◆ Completa lo siguiente ◆
• a. Según el texto sobre Page y Robert, ¿en qué periódico se leyó esta historia?
• b. Enumera todas las capacidades que, según el texto sobre Page y Robert, él conservó después de la lesión cerebral.
• c. Retoma el texto sobre Page y Robert y continúalo a partir de su última oración.

◆ Texto proporcionado ◆
* * * *

Esta es la historia de una mujer que ha llevado aquello de «en la salud y en la enfermedad» hasta donde quizá nunca imaginó. Cuando encontró un nuevo amor que le pidió casarse, ella sólo le puso una condición: que aceptara también a su primer marido.
Os cuento esto no porque se acerque San Valentín -que por cierto, no puedo con ese día- o esté de moda el tema «matrimonio abierto» a raíz de una polémica con uno de los candidatos republicanos. Destaco esta historia porque me conmovió cuando la leí en «The Washington Post», porque no deja indiferente y por las reacciones que ha provocado.

Voy al principio. Page y Robert eran un matrimonio feliz y padres de dos niñas. Pero un infarto y una embolia le dejaron a él con una lesión cerebral importante y nunca volvió a ser el mismo. No recordaba quién era ni su entorno. Podía hablar, leer y escribir, pero su cerebro se quedó como el de un niño pequeño que no crecerá.

                  Page y Robert (Matt Mcclain for «The Washington Post»)

Los dos empezaron a convivir con esta nueva realidad. El con terapia y ayuda en un centro para enfermos cerebrales donde aprendió desde lo más básico, como ducharse.  Ella pendiente de él, de su trabajo y de sus hijas, intentando ser una familia donde el padre es un «hijo» más que cuidar.

* * * *

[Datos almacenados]
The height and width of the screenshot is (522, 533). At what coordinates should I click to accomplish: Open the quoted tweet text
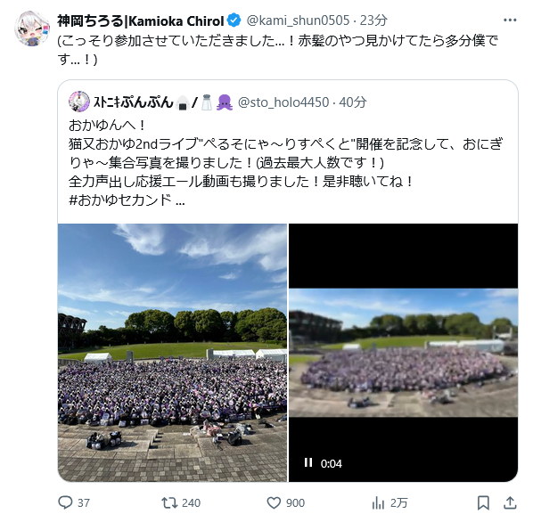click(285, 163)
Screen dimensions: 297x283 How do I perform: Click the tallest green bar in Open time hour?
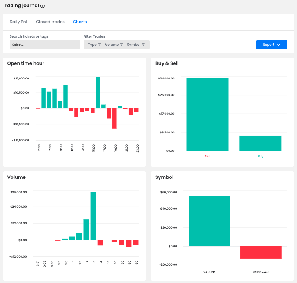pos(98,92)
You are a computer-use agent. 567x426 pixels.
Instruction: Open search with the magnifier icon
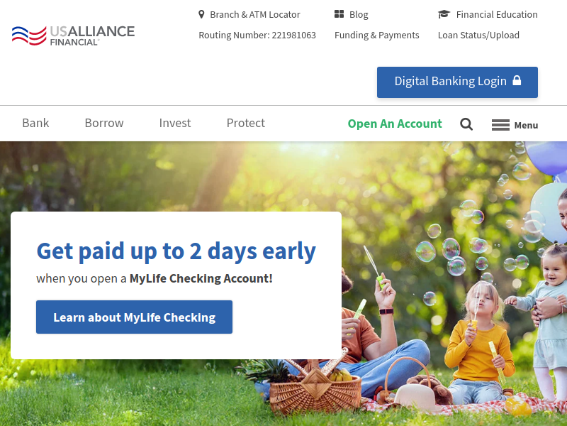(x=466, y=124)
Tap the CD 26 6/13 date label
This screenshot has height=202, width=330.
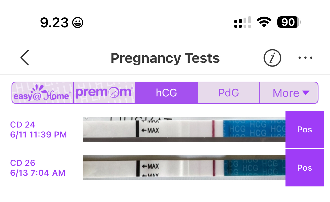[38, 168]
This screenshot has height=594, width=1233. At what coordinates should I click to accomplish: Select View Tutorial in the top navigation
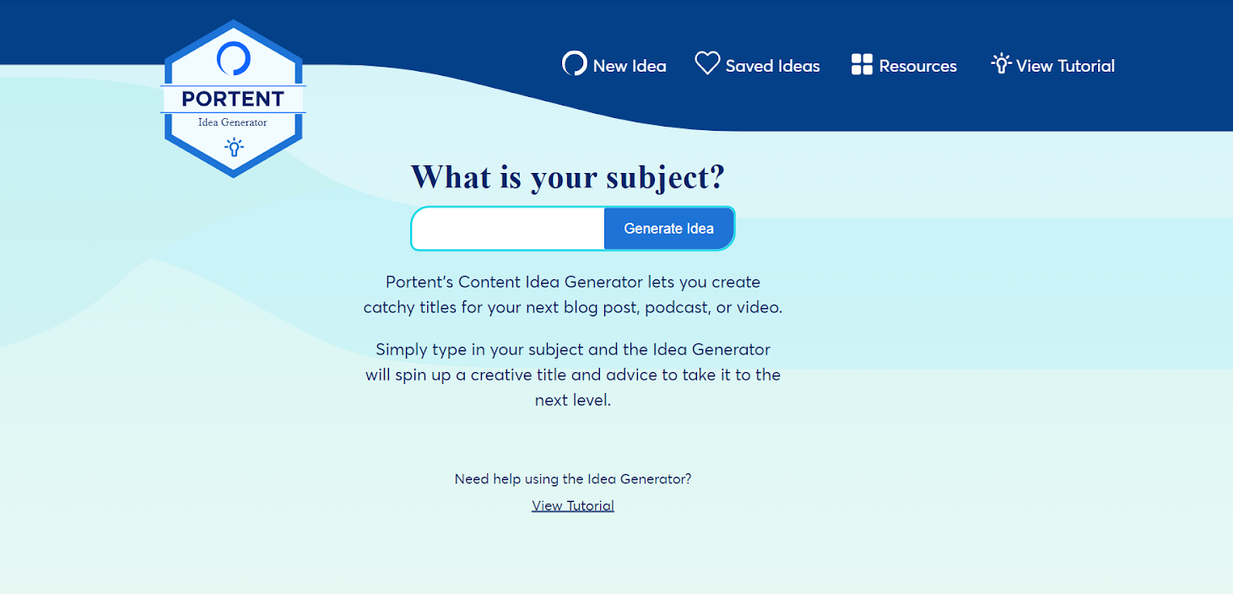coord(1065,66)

* * * *

◆ Respuestas del ejercicio ◆
• a. En «The Washington Post».

• b. Hablar, leer y escribir.

• c.
Hasta que encontró otro amor y todo pareció complicarse …o tal vez no. Su nueva ilusión era Allan, un antiguo compañero de colegio con el que se reencontró. Se enamoraron, él le pidió que se casaran y ella se vió ante un dilema: ¿cómo permitirse ser feliz y, a la vez, fiel a la promesa que en su día hizo al marido al que también quería?

                 Allan, Page y Robert      (Matt Mcclain for «The Washington Post»)

El final ya lo sabeis. Su felicidad pasaba por unirse a su nuevo amor pero manteniendo y cuidando a su esposo del que, lógicamente, tuvo que divorciarse. Dos hombres y una mujer compartiendo destino y familia. 

Antes de la boda, ella le contó a su marido que estaba pensando casarse con Allan. Él le contestó que debía hacerlo, que parecía un buena persona. Aunque es difícil saber lo que estaba entendiendo, sí preguntó qué pasaría con él. Y ella le dijo que todo seguiría como hasta entonces, pero siendo una familia más grande.

                                               (Matt Mcclain for «The Washington Post») 
La boda se celebró con la asistencia de amigos y familia de los dos, incluidos los hermanos del primer marido. El único ausente fue Robert.
 
Ella ha buscado en esta fórmula la manera de seguir adelante con sus dos realidades. Y sus hijas lo han aceptado y parecen disfrutarlo. No han perdido a su verdadero padre y además tienen a la pareja de su madre que las cuida y trata como si realmente fueran sus hijas.

El segundo marido, Allan, también ha tenido que recorrer su propio camino para dar este paso. Venía de un divorcio de su primera esposa con la que tuvo tres hijos y casarse por segunda vez con estas condiciones no debe de ser fácil. Deduzco que el amor que siente es motor más que suficiente para afrontarlo. ¿Amor o… compasión o… las dos cosas?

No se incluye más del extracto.